Downs, Tim: Plague Maker
FBI agent Nathan Donovan, divorced, angry and self-professedly fearless, is one of four main characters in Tim Downs's Plague Maker who are coping, each quite differently, with the effects of grief. The relationship between Donovan and his ex-wife Macy Monroe, an expert in terrorist psychology and hostage negotiation, was sundered by the death of their four-year-old son, a recent loss. But the two old men we encounter in Downs' story have been living with their grief for some sixty years. The enigmatic Li is an English-educated Chinese man who offers Donovan information pertinent to a recent murder in a TriBeCa loft: the murder scene was noteworthy for the vast numbers of exterminated fleas found on and around the victim. Li believes the crime is related to World War II-era germ warfare experimentation--the Mengele-esque work of Japan's infamous Unit 731--conducted in part by Li's personal nemesis, Sato Matsushita.
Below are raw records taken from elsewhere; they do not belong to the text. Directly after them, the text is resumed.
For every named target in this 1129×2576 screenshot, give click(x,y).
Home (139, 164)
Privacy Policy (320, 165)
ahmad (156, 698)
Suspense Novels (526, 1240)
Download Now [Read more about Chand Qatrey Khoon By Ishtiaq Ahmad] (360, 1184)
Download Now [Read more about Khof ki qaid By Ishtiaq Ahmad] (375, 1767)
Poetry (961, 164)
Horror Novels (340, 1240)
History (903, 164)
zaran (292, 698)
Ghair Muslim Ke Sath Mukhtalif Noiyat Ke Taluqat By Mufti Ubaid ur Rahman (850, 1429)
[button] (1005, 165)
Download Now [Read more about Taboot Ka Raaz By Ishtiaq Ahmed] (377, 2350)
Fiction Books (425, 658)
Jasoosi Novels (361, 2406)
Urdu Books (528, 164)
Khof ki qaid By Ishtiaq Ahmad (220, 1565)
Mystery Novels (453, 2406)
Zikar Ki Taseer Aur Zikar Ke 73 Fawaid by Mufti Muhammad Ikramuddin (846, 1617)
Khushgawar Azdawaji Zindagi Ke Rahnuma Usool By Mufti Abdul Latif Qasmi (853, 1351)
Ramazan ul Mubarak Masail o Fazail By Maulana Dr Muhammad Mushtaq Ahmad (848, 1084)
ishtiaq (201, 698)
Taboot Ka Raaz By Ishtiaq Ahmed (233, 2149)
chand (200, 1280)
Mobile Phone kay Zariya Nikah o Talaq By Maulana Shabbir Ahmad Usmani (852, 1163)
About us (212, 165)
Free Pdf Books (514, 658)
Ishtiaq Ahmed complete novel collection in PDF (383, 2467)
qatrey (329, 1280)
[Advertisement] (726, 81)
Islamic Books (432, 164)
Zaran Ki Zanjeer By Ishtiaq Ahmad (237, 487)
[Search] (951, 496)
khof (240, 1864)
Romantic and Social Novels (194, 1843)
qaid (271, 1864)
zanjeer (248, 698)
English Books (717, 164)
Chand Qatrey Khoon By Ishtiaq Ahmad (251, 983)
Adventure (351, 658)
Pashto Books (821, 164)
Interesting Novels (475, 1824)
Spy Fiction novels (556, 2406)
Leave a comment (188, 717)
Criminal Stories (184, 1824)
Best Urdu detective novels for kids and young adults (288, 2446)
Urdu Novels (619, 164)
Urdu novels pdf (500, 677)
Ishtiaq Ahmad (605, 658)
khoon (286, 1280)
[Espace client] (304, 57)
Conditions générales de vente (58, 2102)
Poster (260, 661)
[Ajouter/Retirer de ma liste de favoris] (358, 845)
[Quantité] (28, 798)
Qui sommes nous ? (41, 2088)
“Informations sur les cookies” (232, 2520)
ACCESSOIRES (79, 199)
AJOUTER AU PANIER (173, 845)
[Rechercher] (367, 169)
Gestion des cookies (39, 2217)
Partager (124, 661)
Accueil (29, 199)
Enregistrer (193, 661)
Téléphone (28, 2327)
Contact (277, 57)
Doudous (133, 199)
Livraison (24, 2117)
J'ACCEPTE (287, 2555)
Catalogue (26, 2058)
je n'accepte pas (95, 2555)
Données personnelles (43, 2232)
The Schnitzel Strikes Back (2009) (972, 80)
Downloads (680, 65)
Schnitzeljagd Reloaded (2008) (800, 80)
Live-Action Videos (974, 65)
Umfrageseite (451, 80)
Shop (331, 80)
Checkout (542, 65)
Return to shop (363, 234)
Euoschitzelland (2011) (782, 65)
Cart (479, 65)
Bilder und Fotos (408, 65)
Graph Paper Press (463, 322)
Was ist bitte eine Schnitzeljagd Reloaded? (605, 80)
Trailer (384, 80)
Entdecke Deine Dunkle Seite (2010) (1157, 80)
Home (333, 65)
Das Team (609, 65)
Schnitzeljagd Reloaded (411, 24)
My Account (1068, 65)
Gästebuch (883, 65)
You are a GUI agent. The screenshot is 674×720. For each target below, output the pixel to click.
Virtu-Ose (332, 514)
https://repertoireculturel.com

Downs's story of a post-9/11 terror attack on New York is gripping and all too believable--at least to this average reader who is unfamiliar with the logistical difficulties inherent in breeding fleas and weaponizing the bubonic plague. The book is also studded with engaging dialogue and some superb descriptive passages: "His face was long and drawn, and it widened at the bottom, where great sagging jowls bagged around his neck. It gave him the overall appearance of a melting candle, drooping under its own weight, as if at any moment his face might ooze over his collar and onto the desk." The writing is good, the characters well-developed--though one can argue that Li is too much the quintessential wise man to be quite credible--but mostly Plague Maker a ripping good story that you'll stay up too late to finish.